----- Data listing

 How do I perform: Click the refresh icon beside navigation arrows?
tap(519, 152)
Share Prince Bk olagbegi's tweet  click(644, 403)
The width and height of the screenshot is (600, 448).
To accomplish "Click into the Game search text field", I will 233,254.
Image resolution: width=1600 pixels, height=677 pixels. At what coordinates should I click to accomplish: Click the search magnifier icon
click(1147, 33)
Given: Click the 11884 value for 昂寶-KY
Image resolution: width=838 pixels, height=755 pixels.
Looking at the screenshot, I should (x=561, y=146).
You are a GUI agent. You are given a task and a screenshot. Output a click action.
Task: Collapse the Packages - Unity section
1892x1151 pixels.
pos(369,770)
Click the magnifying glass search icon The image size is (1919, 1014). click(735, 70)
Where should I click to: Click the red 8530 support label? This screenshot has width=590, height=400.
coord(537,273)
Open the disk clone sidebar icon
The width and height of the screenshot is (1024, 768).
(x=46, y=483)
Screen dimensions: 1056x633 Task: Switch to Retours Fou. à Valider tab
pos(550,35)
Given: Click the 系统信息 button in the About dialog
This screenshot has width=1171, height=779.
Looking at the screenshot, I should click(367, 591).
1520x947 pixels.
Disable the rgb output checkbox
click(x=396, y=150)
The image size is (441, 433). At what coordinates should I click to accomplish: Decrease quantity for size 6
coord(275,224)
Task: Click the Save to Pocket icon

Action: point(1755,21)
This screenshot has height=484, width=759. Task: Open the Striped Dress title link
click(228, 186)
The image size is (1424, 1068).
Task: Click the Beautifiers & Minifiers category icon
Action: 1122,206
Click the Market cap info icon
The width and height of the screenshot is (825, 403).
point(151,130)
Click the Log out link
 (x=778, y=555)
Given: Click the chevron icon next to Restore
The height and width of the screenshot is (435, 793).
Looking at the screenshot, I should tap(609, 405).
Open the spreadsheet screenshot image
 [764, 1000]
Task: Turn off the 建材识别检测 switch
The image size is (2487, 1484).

----------

Exercise details >> Reproduce all of the records above line for line, without changing anything.

Reply >>
 How do I perform: Click the refresh icon beside navigation arrows?
tap(519, 152)
Share Prince Bk olagbegi's tweet  click(644, 403)
The width and height of the screenshot is (600, 448).
To accomplish "Click into the Game search text field", I will 233,254.
Image resolution: width=1600 pixels, height=677 pixels. At what coordinates should I click to accomplish: Click the search magnifier icon
click(1147, 33)
Given: Click the 11884 value for 昂寶-KY
Image resolution: width=838 pixels, height=755 pixels.
Looking at the screenshot, I should (x=561, y=146).
You are a GUI agent. You are given a task and a screenshot. Output a click action.
Task: Collapse the Packages - Unity section
1892x1151 pixels.
pos(369,770)
Click the magnifying glass search icon The image size is (1919, 1014). click(735, 70)
Where should I click to: Click the red 8530 support label? This screenshot has width=590, height=400.
coord(537,273)
Open the disk clone sidebar icon
The width and height of the screenshot is (1024, 768).
(x=46, y=483)
Screen dimensions: 1056x633 Task: Switch to Retours Fou. à Valider tab
pos(550,35)
Given: Click the 系统信息 button in the About dialog
This screenshot has width=1171, height=779.
Looking at the screenshot, I should click(367, 591).
1520x947 pixels.
Disable the rgb output checkbox
click(x=396, y=150)
The image size is (441, 433). At what coordinates should I click to accomplish: Decrease quantity for size 6
coord(275,224)
Task: Click the Save to Pocket icon

Action: point(1755,21)
This screenshot has height=484, width=759. Task: Open the Striped Dress title link
click(228, 186)
The image size is (1424, 1068).
Task: Click the Beautifiers & Minifiers category icon
Action: 1122,206
Click the Market cap info icon
The width and height of the screenshot is (825, 403).
point(151,130)
Click the Log out link
 (x=778, y=555)
Given: Click the chevron icon next to Restore
The height and width of the screenshot is (435, 793).
Looking at the screenshot, I should tap(609, 405).
Open the spreadsheet screenshot image
 [764, 1000]
Task: Turn off the 建材识别检测 switch
The image size is (2487, 1484).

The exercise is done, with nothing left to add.